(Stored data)
..........

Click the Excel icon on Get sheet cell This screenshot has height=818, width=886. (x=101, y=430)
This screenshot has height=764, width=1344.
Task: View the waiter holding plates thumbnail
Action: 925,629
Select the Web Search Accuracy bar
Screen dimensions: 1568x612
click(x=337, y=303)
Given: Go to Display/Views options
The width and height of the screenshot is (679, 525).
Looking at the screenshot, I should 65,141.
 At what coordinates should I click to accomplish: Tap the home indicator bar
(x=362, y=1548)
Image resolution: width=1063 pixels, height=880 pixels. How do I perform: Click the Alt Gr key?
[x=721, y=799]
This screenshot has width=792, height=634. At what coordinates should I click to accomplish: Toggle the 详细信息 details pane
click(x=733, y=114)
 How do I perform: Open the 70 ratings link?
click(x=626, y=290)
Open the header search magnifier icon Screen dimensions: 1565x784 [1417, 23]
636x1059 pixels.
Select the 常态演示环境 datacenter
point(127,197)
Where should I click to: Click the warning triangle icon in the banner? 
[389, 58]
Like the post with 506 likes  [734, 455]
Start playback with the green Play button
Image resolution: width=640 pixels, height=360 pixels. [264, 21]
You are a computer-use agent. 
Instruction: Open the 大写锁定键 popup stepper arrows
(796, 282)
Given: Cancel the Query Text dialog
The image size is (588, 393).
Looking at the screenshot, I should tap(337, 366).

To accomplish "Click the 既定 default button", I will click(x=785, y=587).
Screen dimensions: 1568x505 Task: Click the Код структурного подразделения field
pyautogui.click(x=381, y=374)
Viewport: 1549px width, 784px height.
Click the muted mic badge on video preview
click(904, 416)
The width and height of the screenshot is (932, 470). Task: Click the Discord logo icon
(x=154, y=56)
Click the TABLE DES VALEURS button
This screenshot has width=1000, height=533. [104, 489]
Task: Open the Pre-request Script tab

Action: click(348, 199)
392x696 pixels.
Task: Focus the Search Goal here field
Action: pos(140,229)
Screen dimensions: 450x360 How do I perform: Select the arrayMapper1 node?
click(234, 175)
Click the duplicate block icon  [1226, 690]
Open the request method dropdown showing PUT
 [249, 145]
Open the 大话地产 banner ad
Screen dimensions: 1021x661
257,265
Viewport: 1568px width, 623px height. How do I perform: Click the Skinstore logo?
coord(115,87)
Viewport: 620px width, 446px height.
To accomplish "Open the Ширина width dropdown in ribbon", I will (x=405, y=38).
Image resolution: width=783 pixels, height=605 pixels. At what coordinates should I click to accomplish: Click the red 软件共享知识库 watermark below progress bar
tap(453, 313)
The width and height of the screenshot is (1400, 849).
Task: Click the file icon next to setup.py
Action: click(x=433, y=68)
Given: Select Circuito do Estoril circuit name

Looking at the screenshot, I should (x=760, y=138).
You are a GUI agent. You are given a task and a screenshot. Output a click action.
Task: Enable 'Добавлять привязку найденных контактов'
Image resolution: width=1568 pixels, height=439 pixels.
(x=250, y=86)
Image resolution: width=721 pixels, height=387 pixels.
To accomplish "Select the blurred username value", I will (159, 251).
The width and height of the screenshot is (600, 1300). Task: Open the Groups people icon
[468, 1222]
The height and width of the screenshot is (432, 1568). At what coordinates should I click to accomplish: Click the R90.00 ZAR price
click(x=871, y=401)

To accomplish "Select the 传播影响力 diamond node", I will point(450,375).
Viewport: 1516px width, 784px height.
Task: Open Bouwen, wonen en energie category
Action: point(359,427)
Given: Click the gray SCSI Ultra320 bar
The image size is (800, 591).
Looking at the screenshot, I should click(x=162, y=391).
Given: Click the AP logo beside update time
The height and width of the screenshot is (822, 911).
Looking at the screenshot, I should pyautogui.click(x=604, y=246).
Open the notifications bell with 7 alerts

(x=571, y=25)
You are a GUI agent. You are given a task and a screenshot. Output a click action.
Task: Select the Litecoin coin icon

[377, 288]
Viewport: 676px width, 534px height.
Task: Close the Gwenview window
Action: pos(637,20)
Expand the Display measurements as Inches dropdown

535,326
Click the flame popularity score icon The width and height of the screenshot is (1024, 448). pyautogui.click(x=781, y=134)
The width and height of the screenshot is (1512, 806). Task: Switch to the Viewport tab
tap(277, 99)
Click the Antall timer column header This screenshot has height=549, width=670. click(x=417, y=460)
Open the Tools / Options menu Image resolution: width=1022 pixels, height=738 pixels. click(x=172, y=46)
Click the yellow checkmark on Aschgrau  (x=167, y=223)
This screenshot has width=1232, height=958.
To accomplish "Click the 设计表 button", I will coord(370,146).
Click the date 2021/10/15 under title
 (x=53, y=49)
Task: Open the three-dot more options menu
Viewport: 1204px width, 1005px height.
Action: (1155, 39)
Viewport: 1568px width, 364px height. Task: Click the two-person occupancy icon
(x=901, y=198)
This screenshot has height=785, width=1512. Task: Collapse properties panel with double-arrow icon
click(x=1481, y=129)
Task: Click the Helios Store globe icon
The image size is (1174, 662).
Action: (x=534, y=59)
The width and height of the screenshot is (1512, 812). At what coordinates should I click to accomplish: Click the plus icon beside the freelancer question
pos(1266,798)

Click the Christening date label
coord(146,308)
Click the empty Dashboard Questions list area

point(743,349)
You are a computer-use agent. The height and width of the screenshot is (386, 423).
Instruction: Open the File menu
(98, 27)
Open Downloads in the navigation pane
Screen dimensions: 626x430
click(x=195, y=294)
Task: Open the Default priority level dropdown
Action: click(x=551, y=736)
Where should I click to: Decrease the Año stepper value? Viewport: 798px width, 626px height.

..........

Find the lines in the records that contain the word "value", then copy every one of them.

• **EXERCISE OUTPUT**:
To accomplish "Select the blurred username value", I will (159, 251).
Where should I click to: Decrease the Año stepper value? Viewport: 798px width, 626px height.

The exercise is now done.